*ЗАДАНИЕ К УПРАЖНЕНИЮ:* Воспроизведите полностью и без изменений приведённый ниже отрывок о том, как Плетнев защищал Гоголя перед студентами.

*ПРИВЕДЁННЫЙ ОТРЫВОК:*

================================

Хотя обвинения Белинского для меня смягчались в кружке тогдашнего ректора Петербургского университета П. А. Плетнева, друга Пушкина и Жуковского, отзывами иного рода, тем не менее я и мои товарищи-студенты, навещавшие Плетнева, не могли вполне отрешиться от страстной и подкупающей своим красноречием критики Белинского. Плетнев, защищая Гоголя, делал что мог. Он читал нам, студентам, письма о Гоголе живших в то время в чужих краях Жуковского и князя Вяземского, объяснял эти письма и советовал нам, не поддаваясь нападкам врагов Гоголя, самостоятельно решить вопрос, прав ли был Гоголь, издавая то, о чем он счел долгом открыто высказаться перед родиной? — «Его зовут фарисеем и ренегатом, — говорил нам Плетнев, — клянут его, как некоего служителя мрака и лжи, оглашают его, наконец, чуть не сумасшедшим… И за что же? За то, что, одаренный гением творчества, родной писатель-сатирик дерзнул глубже взглянуть в собственную свою душу, проверить свои сокровенные помыслы и самостоятельно, никого не спросясь, открыто о том поведать другим… Как смел он, создатель Чичикова, Хлестакова, Сквозника и Манилова, пойти не по общей, а по иной дороге, заговорить о духовных вопросах, о церкви, о вере? В сумасшедший дом его! Он — помешанный!» — Так говорил нам Плетнев.

================================

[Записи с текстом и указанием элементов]
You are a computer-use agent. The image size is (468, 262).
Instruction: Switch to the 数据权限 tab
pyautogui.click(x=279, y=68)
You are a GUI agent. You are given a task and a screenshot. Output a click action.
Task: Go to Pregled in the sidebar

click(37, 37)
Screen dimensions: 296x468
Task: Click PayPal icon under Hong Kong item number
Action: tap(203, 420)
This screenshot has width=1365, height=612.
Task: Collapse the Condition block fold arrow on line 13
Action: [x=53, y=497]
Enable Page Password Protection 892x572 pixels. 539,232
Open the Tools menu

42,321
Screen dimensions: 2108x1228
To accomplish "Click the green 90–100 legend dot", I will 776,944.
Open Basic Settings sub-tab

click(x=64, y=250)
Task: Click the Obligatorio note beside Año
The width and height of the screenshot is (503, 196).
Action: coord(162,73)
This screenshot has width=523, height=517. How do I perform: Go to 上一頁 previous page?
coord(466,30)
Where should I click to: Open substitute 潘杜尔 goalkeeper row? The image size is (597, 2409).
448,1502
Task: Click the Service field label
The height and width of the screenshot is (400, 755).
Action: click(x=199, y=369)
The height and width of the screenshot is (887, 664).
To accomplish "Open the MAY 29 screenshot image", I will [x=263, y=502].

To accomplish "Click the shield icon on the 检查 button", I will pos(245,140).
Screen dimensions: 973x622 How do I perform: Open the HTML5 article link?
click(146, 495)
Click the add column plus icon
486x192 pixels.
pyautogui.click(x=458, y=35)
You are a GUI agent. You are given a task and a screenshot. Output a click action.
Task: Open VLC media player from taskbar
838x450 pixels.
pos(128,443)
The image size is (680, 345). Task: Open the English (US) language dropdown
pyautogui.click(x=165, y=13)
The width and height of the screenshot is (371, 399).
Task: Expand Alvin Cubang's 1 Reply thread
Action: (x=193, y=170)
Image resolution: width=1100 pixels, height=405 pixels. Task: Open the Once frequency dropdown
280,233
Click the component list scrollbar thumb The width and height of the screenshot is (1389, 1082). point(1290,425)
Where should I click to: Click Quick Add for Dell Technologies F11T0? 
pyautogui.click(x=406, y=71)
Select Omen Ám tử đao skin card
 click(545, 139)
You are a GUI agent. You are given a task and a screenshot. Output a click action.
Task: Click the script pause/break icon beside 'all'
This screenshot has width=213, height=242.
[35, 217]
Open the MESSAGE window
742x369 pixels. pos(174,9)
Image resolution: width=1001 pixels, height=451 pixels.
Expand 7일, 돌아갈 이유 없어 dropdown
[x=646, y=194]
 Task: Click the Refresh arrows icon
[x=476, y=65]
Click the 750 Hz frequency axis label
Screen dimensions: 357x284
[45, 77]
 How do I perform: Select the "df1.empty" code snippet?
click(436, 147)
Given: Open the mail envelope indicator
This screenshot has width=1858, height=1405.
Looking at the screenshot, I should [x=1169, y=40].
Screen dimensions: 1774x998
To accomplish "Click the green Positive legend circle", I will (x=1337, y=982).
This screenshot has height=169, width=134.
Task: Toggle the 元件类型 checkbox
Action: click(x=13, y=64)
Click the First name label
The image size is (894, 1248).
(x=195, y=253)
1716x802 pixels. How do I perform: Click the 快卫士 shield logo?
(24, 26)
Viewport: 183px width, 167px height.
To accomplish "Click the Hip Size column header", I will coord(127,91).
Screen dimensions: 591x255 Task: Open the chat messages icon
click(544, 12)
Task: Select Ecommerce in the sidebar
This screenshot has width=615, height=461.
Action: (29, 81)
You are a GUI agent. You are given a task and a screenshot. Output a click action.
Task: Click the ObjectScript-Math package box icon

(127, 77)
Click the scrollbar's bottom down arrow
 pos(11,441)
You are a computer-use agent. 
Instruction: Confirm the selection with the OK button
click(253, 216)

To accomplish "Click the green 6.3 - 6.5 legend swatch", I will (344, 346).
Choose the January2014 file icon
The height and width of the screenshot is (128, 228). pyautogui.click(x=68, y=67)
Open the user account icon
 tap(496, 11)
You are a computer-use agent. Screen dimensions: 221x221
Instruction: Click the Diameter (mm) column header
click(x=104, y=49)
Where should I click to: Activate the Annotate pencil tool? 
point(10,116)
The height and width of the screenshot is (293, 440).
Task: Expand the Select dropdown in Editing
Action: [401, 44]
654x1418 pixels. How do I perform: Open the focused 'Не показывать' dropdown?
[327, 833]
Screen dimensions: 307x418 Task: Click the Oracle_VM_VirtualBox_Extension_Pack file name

================================

*ПРАВИЛЬНЫЙ ОТВЕТ:*
Хотя обвинения Белинского для меня смягчались в кружке тогдашнего ректора Петербургского университета П. А. Плетнева, друга Пушкина и Жуковского, отзывами иного рода, тем не менее я и мои товарищи-студенты, навещавшие Плетнева, не могли вполне отрешиться от страстной и подкупающей своим красноречием критики Белинского. Плетнев, защищая Гоголя, делал что мог. Он читал нам, студентам, письма о Гоголе живших в то время в чужих краях Жуковского и князя Вяземского, объяснял эти письма и советовал нам, не поддаваясь нападкам врагов Гоголя, самостоятельно решить вопрос, прав ли был Гоголь, издавая то, о чем он счел долгом открыто высказаться перед родиной? — «Его зовут фарисеем и ренегатом, — говорил нам Плетнев, — клянут его, как некоего служителя мрака и лжи, оглашают его, наконец, чуть не сумасшедшим… И за что же? За то, что, одаренный гением творчества, родной писатель-сатирик дерзнул глубже взглянуть в собственную свою душу, проверить свои сокровенные помыслы и самостоятельно, никого не спросясь, открыто о том поведать другим… Как смел он, создатель Чичикова, Хлестакова, Сквозника и Манилова, пойти не по общей, а по иной дороге, заговорить о духовных вопросах, о церкви, о вере? В сумасшедший дом его! Он — помешанный!» — Так говорил нам Плетнев.